Я не ставлю даже даты. Дни так похожи один на другой, что отличаются разве только тем, что бывают ясные, когда из-за далекой гряды лесистых сопок показывается часа на два-три желтое холодное солнце, а ночью переливаются в небе чудесные кристаллы северного сияния. Порой поднимается метель, и тогда весь мир закрывается снежной пеленой. Стирается грань между днем и ночью, между реальностью и сказкой. Снег и снег. Повернувшись, не знаешь, куда идти, — где восток, запад, землянка, где обрыв и озеро. Становясь на пост, обматываешь себя длинной веревкой, другой конец ее привязан за железную скобу, забитую в стену бревенчатого дома. В такие ночи дежурному приходится время от времени поднимать всех, чтобы прочистить глубокий проход от двери к площадке и сбросить снег с крыши: пропусти минуту-другую — и мы будем заживо погребены, не сможем ни открыть дверей, ни выбраться через окно. Хижина, в которой мы живем, построена в расщелине между скалами. Расщелина, расширяясь, спускается к покатому берегу бухты. Это единственный выход на широкий простор — «ворота в мир». Правда, теперь, когда намело сугробы снега, с крыши можно забраться по левой скале вверх и оттуда спуститься в лесную долину. На первый выступ скалы взойти легче: природа создала естественные ступеньки, которые мы аккуратно чистим, потому что там, на вершине, наш наблюдательный пункт. Там стоит часовой и следит за небом. С трех других сторон скала отвесно обрывается в озеро. Узкое и длинное, как почти все озера севера, оно тянется на северо-запад так далеко, что его противоположный берег можно увидеть только в ясное утро. Когда восходит солнце, озеро слепит своей белизной. Нет, не белизной — голубой искристостью. Теперь я никогда не вижу снег белым — таким, каким видел раньше, дома. Теперь он всегда кажется цветным: то розовым, то голубым, то синим, то даже желтым.

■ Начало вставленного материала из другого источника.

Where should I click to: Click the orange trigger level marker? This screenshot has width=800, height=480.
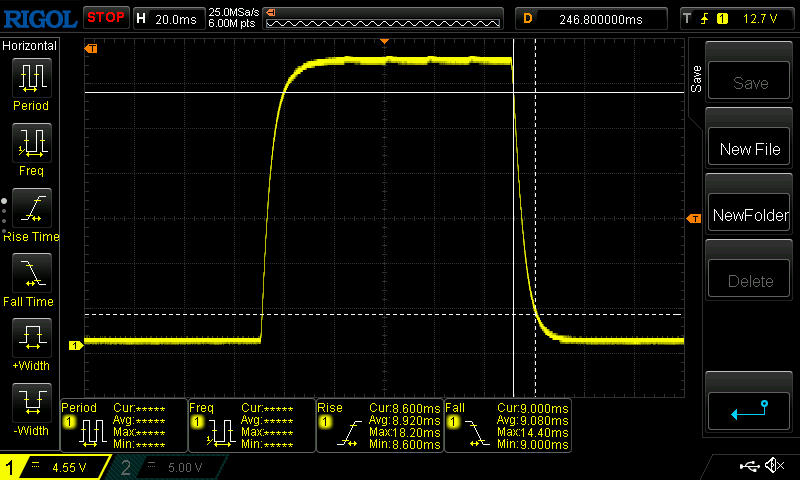point(693,219)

Наш пост — самый дальний. От Кандалакши, где находится штаб батальона, надо ехать поездом в сторону фронта до маленького лесного полустанка, возле которого размещены какие-то прифронтовые тылы. От этого полустанка, с которым мы имеем телефонную связь, надо идти на лыжах километров пятнадцать к северу.
Вспоминаю разговор с командиром батальона. Из дивизиона нас приехало сюда пятеро: я и четверо разведчиков. Их послали на должности командиров постов, потому что батальон только сформировался. Узнав об этом, я не понимал (да и теперь не понимаю!), почему Купанов послал сюда меня, огневика. Хотел скрыть от трибунала? Или боялся, что, оставшись в дивизионе, пусть и на другой батарее, я неизбежно встречусь с Кидалой?